• **Exercise objective**:
The entries must be retyped exactly, down to the last line.

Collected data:
..........
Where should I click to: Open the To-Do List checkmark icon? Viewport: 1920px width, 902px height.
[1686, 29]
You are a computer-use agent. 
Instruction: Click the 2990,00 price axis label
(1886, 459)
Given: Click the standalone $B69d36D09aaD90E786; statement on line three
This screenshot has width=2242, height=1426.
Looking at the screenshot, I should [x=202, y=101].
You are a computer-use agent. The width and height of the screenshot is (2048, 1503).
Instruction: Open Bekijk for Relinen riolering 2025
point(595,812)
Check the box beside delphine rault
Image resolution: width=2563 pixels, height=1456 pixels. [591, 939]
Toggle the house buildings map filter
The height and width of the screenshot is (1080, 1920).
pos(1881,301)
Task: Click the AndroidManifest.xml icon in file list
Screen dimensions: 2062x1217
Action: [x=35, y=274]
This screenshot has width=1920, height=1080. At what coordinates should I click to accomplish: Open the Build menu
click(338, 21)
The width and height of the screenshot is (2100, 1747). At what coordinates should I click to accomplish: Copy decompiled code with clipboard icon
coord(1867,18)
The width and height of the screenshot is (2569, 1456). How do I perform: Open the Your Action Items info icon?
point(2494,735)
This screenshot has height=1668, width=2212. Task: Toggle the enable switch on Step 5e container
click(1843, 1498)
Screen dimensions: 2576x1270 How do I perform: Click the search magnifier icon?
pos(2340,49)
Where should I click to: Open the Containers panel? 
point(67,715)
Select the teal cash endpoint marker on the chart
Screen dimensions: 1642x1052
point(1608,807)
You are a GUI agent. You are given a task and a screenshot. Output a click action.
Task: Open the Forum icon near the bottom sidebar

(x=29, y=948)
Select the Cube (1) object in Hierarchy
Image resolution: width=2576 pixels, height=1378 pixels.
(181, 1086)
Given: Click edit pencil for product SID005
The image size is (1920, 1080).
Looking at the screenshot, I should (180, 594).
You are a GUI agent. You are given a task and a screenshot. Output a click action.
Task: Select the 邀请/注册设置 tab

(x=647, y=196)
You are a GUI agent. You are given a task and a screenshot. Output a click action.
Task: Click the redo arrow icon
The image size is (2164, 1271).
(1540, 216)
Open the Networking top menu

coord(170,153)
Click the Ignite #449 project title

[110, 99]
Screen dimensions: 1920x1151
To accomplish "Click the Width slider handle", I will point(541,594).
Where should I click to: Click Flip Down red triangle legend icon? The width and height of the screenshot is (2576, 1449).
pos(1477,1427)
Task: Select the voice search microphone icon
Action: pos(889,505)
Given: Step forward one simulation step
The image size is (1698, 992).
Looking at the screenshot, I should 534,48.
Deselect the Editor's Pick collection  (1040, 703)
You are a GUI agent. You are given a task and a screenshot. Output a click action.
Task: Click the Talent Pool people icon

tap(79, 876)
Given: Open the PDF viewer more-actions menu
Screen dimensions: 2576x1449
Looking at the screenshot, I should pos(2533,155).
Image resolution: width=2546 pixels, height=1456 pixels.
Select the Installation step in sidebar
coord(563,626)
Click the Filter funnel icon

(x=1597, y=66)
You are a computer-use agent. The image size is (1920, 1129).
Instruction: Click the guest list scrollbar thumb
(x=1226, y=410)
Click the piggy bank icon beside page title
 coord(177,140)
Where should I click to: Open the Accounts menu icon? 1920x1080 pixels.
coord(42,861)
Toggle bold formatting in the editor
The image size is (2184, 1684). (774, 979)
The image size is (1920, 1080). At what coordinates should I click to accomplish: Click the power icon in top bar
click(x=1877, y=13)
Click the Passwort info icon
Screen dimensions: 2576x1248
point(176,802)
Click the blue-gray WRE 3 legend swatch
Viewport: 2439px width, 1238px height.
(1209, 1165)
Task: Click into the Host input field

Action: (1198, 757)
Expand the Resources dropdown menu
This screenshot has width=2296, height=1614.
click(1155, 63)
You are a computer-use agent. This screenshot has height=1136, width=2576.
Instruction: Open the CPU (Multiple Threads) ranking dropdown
..........
• **Completed task**:
Where should I click to: Open the To-Do List checkmark icon? Viewport: 1920px width, 902px height.
[1686, 29]
You are a computer-use agent. 
Instruction: Click the 2990,00 price axis label
(1886, 459)
Given: Click the standalone $B69d36D09aaD90E786; statement on line three
This screenshot has width=2242, height=1426.
Looking at the screenshot, I should [x=202, y=101].
You are a computer-use agent. The width and height of the screenshot is (2048, 1503).
Instruction: Open Bekijk for Relinen riolering 2025
point(595,812)
Check the box beside delphine rault
Image resolution: width=2563 pixels, height=1456 pixels. [591, 939]
Toggle the house buildings map filter
The height and width of the screenshot is (1080, 1920).
pos(1881,301)
Task: Click the AndroidManifest.xml icon in file list
Screen dimensions: 2062x1217
Action: [x=35, y=274]
This screenshot has width=1920, height=1080. At what coordinates should I click to accomplish: Open the Build menu
click(338, 21)
The width and height of the screenshot is (2100, 1747). At what coordinates should I click to accomplish: Copy decompiled code with clipboard icon
coord(1867,18)
The width and height of the screenshot is (2569, 1456). How do I perform: Open the Your Action Items info icon?
point(2494,735)
This screenshot has height=1668, width=2212. Task: Toggle the enable switch on Step 5e container
click(1843, 1498)
Screen dimensions: 2576x1270 How do I perform: Click the search magnifier icon?
pos(2340,49)
Where should I click to: Open the Containers panel? 
point(67,715)
Select the teal cash endpoint marker on the chart
Screen dimensions: 1642x1052
point(1608,807)
You are a GUI agent. You are given a task and a screenshot. Output a click action.
Task: Open the Forum icon near the bottom sidebar

(x=29, y=948)
Select the Cube (1) object in Hierarchy
Image resolution: width=2576 pixels, height=1378 pixels.
(181, 1086)
Given: Click edit pencil for product SID005
The image size is (1920, 1080).
Looking at the screenshot, I should (180, 594).
You are a GUI agent. You are given a task and a screenshot. Output a click action.
Task: Select the 邀请/注册设置 tab

(x=647, y=196)
You are a GUI agent. You are given a task and a screenshot. Output a click action.
Task: Click the redo arrow icon
The image size is (2164, 1271).
(1540, 216)
Open the Networking top menu

coord(170,153)
Click the Ignite #449 project title

[110, 99]
Screen dimensions: 1920x1151
To accomplish "Click the Width slider handle", I will point(541,594).
Where should I click to: Click Flip Down red triangle legend icon? The width and height of the screenshot is (2576, 1449).
pos(1477,1427)
Task: Select the voice search microphone icon
Action: pos(889,505)
Given: Step forward one simulation step
The image size is (1698, 992).
Looking at the screenshot, I should 534,48.
Deselect the Editor's Pick collection  (1040, 703)
You are a GUI agent. You are given a task and a screenshot. Output a click action.
Task: Click the Talent Pool people icon

tap(79, 876)
Given: Open the PDF viewer more-actions menu
Screen dimensions: 2576x1449
Looking at the screenshot, I should pos(2533,155).
Image resolution: width=2546 pixels, height=1456 pixels.
Select the Installation step in sidebar
coord(563,626)
Click the Filter funnel icon

(x=1597, y=66)
You are a computer-use agent. The image size is (1920, 1129).
Instruction: Click the guest list scrollbar thumb
(x=1226, y=410)
Click the piggy bank icon beside page title
 coord(177,140)
Where should I click to: Open the Accounts menu icon? 1920x1080 pixels.
coord(42,861)
Toggle bold formatting in the editor
The image size is (2184, 1684). (774, 979)
The image size is (1920, 1080). At what coordinates should I click to accomplish: Click the power icon in top bar
click(x=1877, y=13)
Click the Passwort info icon
Screen dimensions: 2576x1248
point(176,802)
Click the blue-gray WRE 3 legend swatch
Viewport: 2439px width, 1238px height.
(1209, 1165)
Task: Click into the Host input field

Action: (1198, 757)
Expand the Resources dropdown menu
This screenshot has width=2296, height=1614.
click(1155, 63)
You are a computer-use agent. This screenshot has height=1136, width=2576.
Instruction: Open the CPU (Multiple Threads) ranking dropdown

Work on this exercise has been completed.